What is the time tR for a cylinder to transition to pure rolling motion?

[WookieKx]

Homework Statement

A solid homogeneous cylinder of mass M and radius R is moving on a surface with a coefficient of kinetic friction μ_k. At t=0 the motion f the cylinder is purely translational with a velocity v₀ that is parallel to the surface and perpendicular to the central axis of the cylinder.
Determine the time t_R after which the cylinder performs pure rolling motion.

Homework Equations

None were given on the paper but I assume I'll be needing this:
When rolling: ƩE = K = 0.5mv² + 0.5I_cmω²

The Attempt at a Solution

Here's what I've worked through so far

When the cylinder is in pure translational motion:
ƩE = 0.5Mv₀² - f_kd
ƩE = 0.5Mv₀² -μ_knd

When the cylinder is in pure rolling motion:
ƩE = K = 0.5Mv_R² + 0.5I_cmω²

Due to conservation of energy:
0.5Mv₀² - μ_knd = 0.5Mv_R² + 0.5I_cmω²

As n = -Mg and I_cm = 0.5mr²

0.5Mv₀² + μ_kMgd = 0.5Mv_R² + 0.25MR²ω²

Simplifying:
0.5v₀² + 9.8μ_kd = 0.5v_R² + 0.25R²ω²

As v_cm = rω

0.5v₀² + 9.8μ_kd = 0.5v_R² + 0.25v_R²

0.5v₀² + 9.8μ_kd = 0.75v_R²

After this I can't really figure out how to go on apart from substituting d for:
0.5(v₀ + v_R)t
Which would add a time variable in.

This gives: 0.5v₀² + 4.9μ_k(v₀ + v_R)t = 0.75v_R²

The main things I'm stuck on are whether or not the v_cm at t=t₀ (v₀) and the v_cm at t=t_R (v_R) are the same or not and how to get rid of the coefficient of kinetic friction which I am not given a value for.

 

[ehild]

You need time so it is better to use equations where time is included.
The motion of the cylinder consist of translation of the CM and rotation about the CM. The force of friction decreases linear momentum and the torque of friction increases angular momentum.
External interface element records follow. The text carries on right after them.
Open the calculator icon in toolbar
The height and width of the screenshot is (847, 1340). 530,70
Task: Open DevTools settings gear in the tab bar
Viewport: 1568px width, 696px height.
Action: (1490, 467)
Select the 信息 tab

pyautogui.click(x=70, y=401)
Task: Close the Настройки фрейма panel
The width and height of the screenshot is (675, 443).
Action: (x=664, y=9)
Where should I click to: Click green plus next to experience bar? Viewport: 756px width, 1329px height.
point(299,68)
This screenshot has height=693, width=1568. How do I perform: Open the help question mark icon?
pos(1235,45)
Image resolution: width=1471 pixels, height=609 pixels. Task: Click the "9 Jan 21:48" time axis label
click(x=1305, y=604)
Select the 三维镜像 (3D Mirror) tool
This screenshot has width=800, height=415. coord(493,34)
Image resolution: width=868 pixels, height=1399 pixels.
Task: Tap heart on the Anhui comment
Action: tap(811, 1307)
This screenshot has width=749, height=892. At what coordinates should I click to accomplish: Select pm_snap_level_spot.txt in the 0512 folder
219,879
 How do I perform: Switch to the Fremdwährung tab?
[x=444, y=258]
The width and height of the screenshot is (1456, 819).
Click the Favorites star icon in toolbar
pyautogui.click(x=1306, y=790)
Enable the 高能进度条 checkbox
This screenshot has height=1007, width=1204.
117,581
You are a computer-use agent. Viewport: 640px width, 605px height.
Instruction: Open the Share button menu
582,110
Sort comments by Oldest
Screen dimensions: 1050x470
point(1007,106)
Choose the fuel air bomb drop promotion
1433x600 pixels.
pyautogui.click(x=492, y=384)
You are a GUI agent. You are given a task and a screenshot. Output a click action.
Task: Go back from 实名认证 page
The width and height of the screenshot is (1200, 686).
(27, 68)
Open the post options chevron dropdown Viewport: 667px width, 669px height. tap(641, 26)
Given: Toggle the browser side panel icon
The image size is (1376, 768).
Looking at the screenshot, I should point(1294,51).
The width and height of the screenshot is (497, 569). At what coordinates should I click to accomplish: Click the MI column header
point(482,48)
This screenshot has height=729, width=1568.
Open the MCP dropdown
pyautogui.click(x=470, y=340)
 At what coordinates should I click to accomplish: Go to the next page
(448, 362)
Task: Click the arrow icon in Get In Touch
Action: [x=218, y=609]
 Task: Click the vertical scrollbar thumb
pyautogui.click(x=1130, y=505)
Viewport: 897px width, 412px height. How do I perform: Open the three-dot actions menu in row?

Write up both of them as functions of time and use the rolling condition v=Rω to find t_R when pure rolling is established.

ehild

 

[WookieKx]

So that would make something like:

Δp = Mv₀ - Mv_R = -f_kt

and

Δp = I_cmω = f_kRt

so

v_R = v₀ - μ_kgt

and

ω = (2μ_kgt)/R

so

v_R = 2μ_kgt = v₀ - μ_kgt

v₀ = 3μ_kgt

I always seem to have too any unknowns left over

 

[ehild]

Eliminate μ_kgt, you get V_R. Substitute back to get t_R in terms of the given data v₀, R, μ_k.

ehild

 

[WookieKx]

Ok so:

v₀ = 3/2*v_R
v_R = 2/3*v₀

But I don't think I can go on any further because I haven't actually been given any values for μ_k, v₀ or R

So the closest I can come is:

t = v₀/(3*μ_kg)
t = v₀/(29.4*μ_k)

 

[ehild]

But I don't think I can go on any further because I haven't actually been given any values for μ_k, v₀ or R

So the closest I can come is:

t = v₀/(3*μ_kg)
t = v₀/(29.4*μ_k)

OK, it is correct. No numerical data are given, you have to express the time with v_o, g and μ_k
.

ehild

 

[WookieKx]

Ok thanks for your help it was much appreciated.